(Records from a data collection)
* * * * *

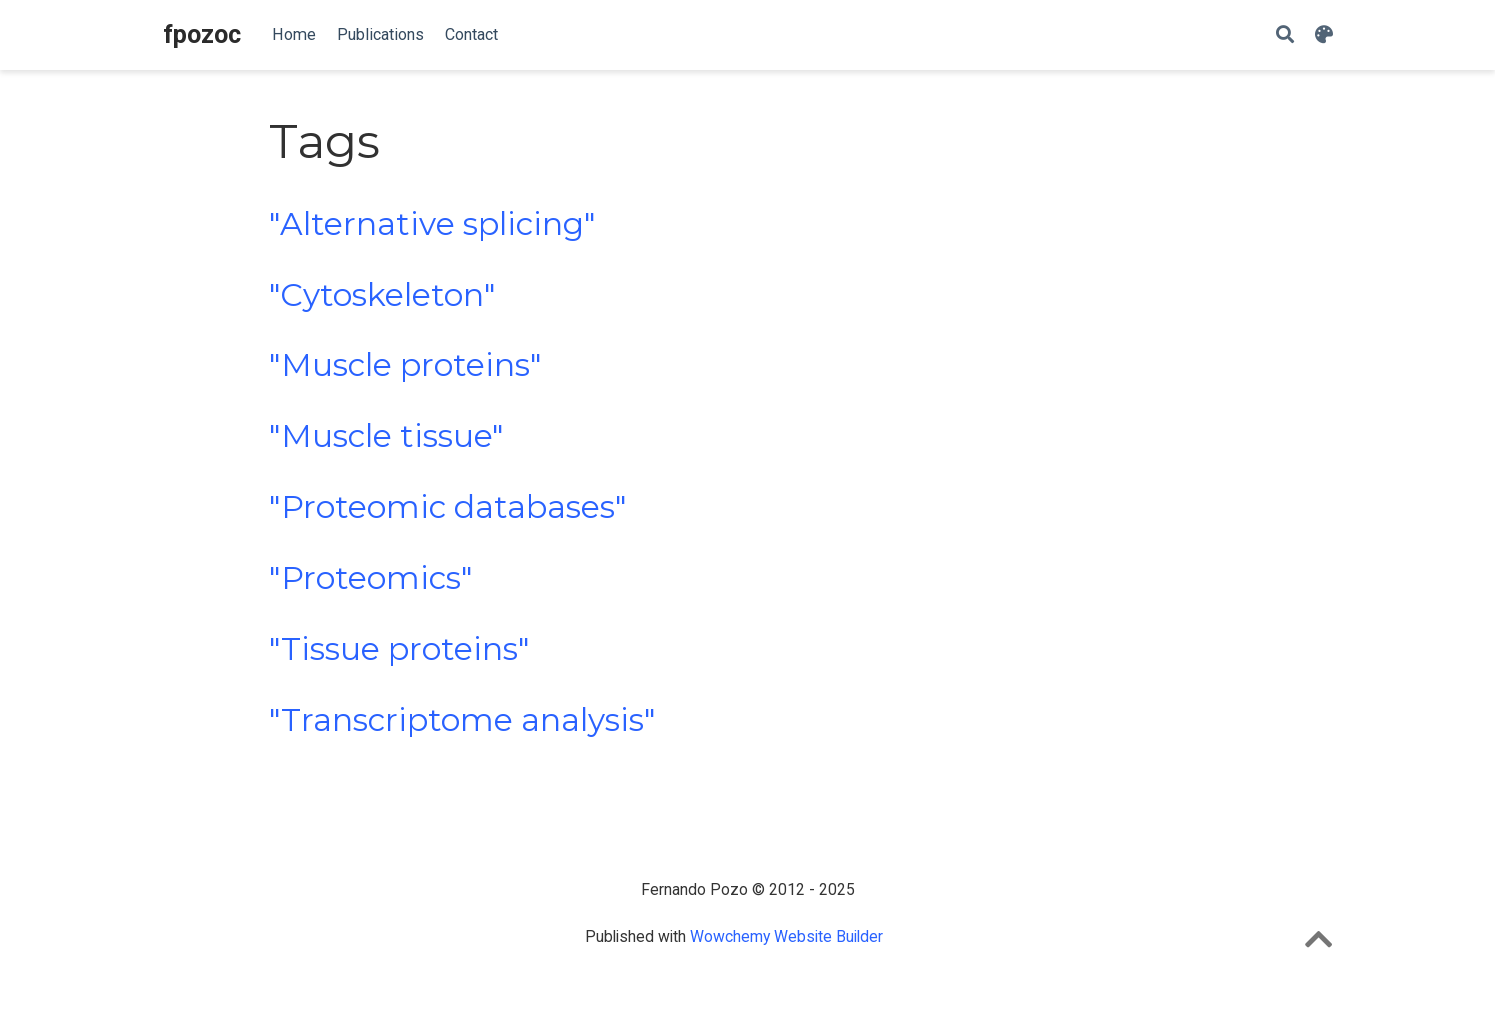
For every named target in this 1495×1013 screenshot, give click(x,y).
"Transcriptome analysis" (462, 720)
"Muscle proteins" (405, 365)
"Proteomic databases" (448, 507)
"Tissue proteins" (399, 649)
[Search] (1285, 35)
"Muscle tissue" (386, 436)
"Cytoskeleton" (382, 295)
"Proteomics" (371, 578)
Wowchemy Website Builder (786, 936)
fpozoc (202, 34)
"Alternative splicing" (432, 224)
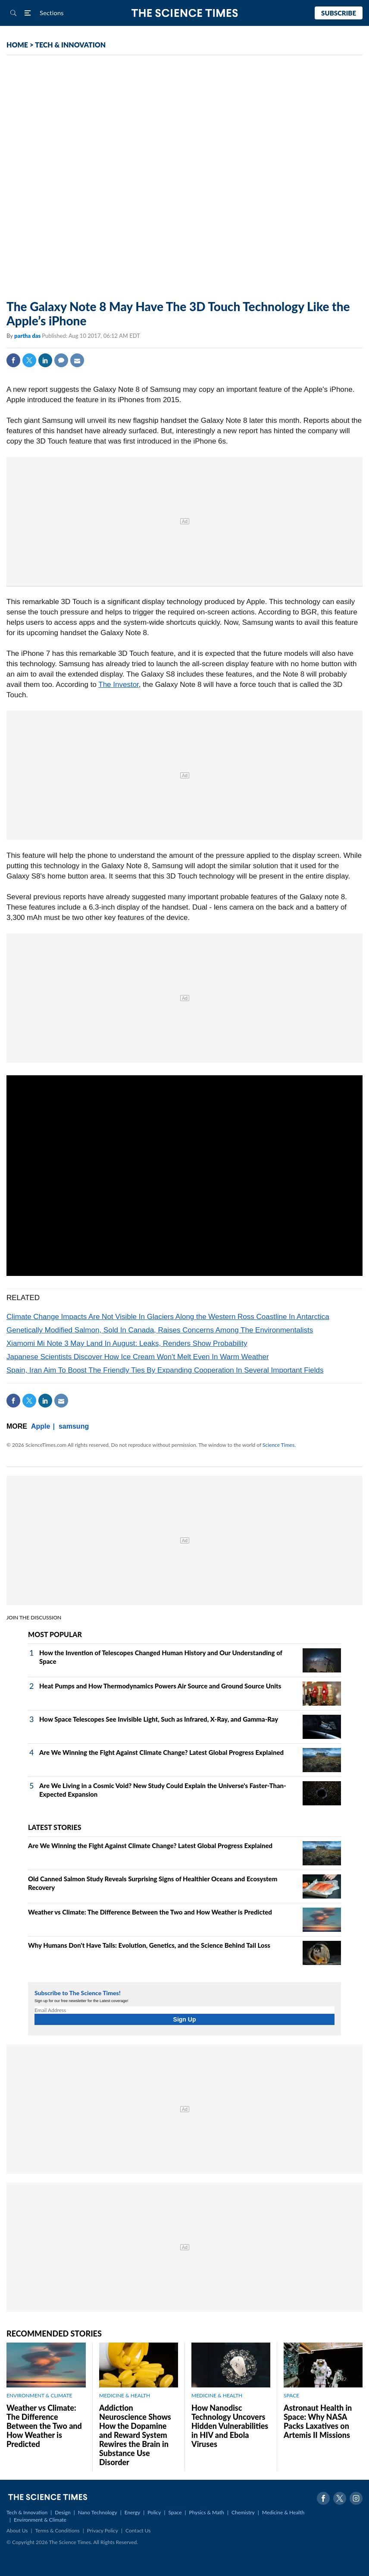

* * * * *

Write out the data exactly, but not its pictures.

**Solution**
For every named target in this 1495×1013 screenshot, give click(x,y).
"Transcriptome analysis" (462, 720)
"Muscle proteins" (405, 365)
"Proteomic databases" (448, 507)
"Tissue proteins" (399, 649)
[Search] (1285, 35)
"Muscle tissue" (386, 436)
"Cytoskeleton" (382, 295)
"Proteomics" (371, 578)
Wowchemy Website Builder (786, 936)
fpozoc (202, 34)
"Alternative splicing" (432, 224)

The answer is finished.